Activity ▸ In the records below, work out how many lines hold the word "output". Report the number alone.

* * *

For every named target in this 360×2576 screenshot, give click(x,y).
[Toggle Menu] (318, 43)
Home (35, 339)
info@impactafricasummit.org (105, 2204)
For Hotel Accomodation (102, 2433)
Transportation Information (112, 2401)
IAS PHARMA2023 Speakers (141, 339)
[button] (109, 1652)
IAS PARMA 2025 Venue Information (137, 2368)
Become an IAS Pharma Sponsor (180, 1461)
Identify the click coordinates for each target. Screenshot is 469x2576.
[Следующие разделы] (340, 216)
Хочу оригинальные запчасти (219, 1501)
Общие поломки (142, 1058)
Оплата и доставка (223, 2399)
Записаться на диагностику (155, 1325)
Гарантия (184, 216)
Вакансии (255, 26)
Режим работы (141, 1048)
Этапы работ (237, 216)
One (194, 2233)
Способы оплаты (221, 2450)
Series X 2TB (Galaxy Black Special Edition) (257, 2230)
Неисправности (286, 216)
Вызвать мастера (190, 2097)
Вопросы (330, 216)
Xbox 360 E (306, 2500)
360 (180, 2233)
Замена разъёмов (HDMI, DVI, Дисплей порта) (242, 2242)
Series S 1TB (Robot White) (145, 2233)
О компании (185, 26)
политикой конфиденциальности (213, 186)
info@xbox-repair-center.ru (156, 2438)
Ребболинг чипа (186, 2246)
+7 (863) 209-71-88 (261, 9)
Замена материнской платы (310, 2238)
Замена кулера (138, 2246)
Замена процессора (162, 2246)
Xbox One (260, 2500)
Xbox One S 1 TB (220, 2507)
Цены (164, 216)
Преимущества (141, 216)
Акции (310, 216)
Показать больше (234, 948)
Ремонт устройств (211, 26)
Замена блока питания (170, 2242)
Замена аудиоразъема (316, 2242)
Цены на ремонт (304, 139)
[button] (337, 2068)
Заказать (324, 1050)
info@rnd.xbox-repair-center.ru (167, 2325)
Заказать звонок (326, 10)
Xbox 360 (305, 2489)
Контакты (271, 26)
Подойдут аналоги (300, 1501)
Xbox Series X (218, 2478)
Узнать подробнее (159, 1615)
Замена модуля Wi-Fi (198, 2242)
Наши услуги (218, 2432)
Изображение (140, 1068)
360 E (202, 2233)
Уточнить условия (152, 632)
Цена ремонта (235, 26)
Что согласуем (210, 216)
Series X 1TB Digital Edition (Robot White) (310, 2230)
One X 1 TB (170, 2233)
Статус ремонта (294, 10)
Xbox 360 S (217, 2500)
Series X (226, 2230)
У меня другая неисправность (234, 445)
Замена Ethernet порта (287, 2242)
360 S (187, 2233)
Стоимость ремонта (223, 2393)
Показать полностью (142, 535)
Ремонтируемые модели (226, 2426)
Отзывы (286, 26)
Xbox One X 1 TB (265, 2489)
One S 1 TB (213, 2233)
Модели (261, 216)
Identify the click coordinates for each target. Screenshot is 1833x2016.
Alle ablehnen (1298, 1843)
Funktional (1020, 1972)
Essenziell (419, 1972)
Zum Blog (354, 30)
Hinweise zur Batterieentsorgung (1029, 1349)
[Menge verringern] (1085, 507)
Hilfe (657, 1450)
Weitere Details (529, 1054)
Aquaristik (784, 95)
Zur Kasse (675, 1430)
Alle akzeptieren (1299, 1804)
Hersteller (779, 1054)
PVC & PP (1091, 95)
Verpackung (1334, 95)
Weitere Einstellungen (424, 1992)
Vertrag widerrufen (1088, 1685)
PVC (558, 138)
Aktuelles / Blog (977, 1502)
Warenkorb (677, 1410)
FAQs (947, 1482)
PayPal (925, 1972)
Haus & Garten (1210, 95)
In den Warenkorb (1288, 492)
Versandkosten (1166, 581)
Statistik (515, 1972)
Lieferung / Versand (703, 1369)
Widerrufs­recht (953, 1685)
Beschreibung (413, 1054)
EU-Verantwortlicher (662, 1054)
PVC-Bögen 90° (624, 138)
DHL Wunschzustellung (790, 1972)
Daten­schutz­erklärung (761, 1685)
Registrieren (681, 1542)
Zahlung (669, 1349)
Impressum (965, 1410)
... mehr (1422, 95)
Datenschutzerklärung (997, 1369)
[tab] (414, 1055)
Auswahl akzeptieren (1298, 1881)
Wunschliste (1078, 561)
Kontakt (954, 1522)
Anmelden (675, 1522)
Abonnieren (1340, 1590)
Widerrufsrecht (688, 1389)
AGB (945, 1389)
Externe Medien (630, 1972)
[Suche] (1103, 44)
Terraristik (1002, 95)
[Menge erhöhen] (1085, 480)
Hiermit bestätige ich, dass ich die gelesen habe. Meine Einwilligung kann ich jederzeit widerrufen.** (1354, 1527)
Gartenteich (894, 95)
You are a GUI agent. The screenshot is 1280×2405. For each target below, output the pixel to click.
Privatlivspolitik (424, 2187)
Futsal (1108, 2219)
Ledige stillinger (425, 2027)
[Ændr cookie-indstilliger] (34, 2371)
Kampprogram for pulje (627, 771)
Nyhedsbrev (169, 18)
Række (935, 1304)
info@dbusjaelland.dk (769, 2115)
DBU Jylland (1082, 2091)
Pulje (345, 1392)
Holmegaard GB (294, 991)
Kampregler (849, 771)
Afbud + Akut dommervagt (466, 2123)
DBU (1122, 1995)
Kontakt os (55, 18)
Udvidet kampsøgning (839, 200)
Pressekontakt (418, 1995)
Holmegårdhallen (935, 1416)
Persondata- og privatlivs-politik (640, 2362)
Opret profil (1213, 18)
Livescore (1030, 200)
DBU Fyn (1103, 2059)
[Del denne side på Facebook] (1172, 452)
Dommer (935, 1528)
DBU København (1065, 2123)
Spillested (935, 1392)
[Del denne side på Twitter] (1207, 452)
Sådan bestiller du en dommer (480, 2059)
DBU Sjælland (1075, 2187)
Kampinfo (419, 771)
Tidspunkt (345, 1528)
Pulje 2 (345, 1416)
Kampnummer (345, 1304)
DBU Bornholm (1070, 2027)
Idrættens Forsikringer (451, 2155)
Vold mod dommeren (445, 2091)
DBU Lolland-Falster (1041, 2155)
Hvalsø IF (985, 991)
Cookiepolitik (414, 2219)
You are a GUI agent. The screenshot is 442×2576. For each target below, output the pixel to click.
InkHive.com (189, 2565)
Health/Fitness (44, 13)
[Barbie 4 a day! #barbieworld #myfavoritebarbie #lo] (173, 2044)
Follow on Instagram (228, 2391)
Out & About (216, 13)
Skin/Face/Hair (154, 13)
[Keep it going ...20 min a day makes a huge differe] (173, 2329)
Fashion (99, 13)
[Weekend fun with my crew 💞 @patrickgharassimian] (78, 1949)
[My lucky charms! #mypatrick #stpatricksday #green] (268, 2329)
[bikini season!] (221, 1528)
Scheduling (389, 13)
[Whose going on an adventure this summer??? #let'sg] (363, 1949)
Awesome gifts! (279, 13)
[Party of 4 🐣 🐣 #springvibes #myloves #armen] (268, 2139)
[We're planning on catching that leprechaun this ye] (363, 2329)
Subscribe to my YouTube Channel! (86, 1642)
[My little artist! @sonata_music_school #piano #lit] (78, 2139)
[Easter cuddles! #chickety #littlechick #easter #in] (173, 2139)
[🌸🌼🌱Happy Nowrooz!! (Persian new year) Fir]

* * *

Answer below ▸ 2